--- Extracted data ---

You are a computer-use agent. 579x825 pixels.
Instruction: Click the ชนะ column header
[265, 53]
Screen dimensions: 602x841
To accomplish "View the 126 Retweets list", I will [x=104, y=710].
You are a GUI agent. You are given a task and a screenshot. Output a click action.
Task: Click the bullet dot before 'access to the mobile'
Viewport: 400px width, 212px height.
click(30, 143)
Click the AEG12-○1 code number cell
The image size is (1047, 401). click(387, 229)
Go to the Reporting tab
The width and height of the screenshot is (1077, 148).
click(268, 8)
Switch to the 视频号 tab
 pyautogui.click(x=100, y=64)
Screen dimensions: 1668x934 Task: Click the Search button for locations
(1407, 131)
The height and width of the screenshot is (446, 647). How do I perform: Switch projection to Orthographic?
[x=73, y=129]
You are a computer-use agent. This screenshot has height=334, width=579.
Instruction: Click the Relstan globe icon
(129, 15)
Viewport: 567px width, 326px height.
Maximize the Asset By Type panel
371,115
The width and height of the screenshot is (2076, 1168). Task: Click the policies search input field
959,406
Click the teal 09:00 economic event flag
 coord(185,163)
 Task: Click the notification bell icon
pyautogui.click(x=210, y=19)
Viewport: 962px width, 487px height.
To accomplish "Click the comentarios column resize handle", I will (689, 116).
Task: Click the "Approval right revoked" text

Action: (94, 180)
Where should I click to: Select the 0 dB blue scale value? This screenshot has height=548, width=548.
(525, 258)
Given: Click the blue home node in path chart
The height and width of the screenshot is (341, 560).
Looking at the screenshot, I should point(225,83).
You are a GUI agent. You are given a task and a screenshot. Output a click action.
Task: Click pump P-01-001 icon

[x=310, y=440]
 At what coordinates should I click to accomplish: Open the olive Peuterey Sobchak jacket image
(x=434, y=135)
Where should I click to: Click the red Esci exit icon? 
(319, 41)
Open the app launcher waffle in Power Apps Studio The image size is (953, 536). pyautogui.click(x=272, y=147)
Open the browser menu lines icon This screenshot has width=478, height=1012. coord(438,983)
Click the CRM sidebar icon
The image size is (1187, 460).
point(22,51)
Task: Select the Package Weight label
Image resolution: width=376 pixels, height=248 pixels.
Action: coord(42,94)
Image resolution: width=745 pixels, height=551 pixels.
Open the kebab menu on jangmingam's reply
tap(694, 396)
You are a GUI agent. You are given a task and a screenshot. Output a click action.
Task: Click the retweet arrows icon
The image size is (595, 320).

---

▶ _Task directions_:
Please transcribe all of the records, keeping every line exactly as it is.

▶ _Answer to the problem_:
You are a computer-use agent. 579x825 pixels.
Instruction: Click the ชนะ column header
[265, 53]
Screen dimensions: 602x841
To accomplish "View the 126 Retweets list", I will [x=104, y=710].
You are a GUI agent. You are given a task and a screenshot. Output a click action.
Task: Click the bullet dot before 'access to the mobile'
Viewport: 400px width, 212px height.
click(30, 143)
Click the AEG12-○1 code number cell
The image size is (1047, 401). click(387, 229)
Go to the Reporting tab
The width and height of the screenshot is (1077, 148).
click(268, 8)
Switch to the 视频号 tab
 pyautogui.click(x=100, y=64)
Screen dimensions: 1668x934 Task: Click the Search button for locations
(1407, 131)
The height and width of the screenshot is (446, 647). How do I perform: Switch projection to Orthographic?
[x=73, y=129]
You are a computer-use agent. This screenshot has height=334, width=579.
Instruction: Click the Relstan globe icon
(129, 15)
Viewport: 567px width, 326px height.
Maximize the Asset By Type panel
371,115
The width and height of the screenshot is (2076, 1168). Task: Click the policies search input field
959,406
Click the teal 09:00 economic event flag
 coord(185,163)
 Task: Click the notification bell icon
pyautogui.click(x=210, y=19)
Viewport: 962px width, 487px height.
To accomplish "Click the comentarios column resize handle", I will (689, 116).
Task: Click the "Approval right revoked" text

Action: (94, 180)
Where should I click to: Select the 0 dB blue scale value? This screenshot has height=548, width=548.
(525, 258)
Given: Click the blue home node in path chart
The height and width of the screenshot is (341, 560).
Looking at the screenshot, I should point(225,83).
You are a GUI agent. You are given a task and a screenshot. Output a click action.
Task: Click pump P-01-001 icon

[x=310, y=440]
 At what coordinates should I click to accomplish: Open the olive Peuterey Sobchak jacket image
(x=434, y=135)
Where should I click to: Click the red Esci exit icon? 
(319, 41)
Open the app launcher waffle in Power Apps Studio The image size is (953, 536). pyautogui.click(x=272, y=147)
Open the browser menu lines icon This screenshot has width=478, height=1012. coord(438,983)
Click the CRM sidebar icon
The image size is (1187, 460).
point(22,51)
Task: Select the Package Weight label
Image resolution: width=376 pixels, height=248 pixels.
Action: coord(42,94)
Image resolution: width=745 pixels, height=551 pixels.
Open the kebab menu on jangmingam's reply
tap(694, 396)
You are a GUI agent. You are given a task and a screenshot. Output a click action.
Task: Click the retweet arrows icon
The image size is (595, 320).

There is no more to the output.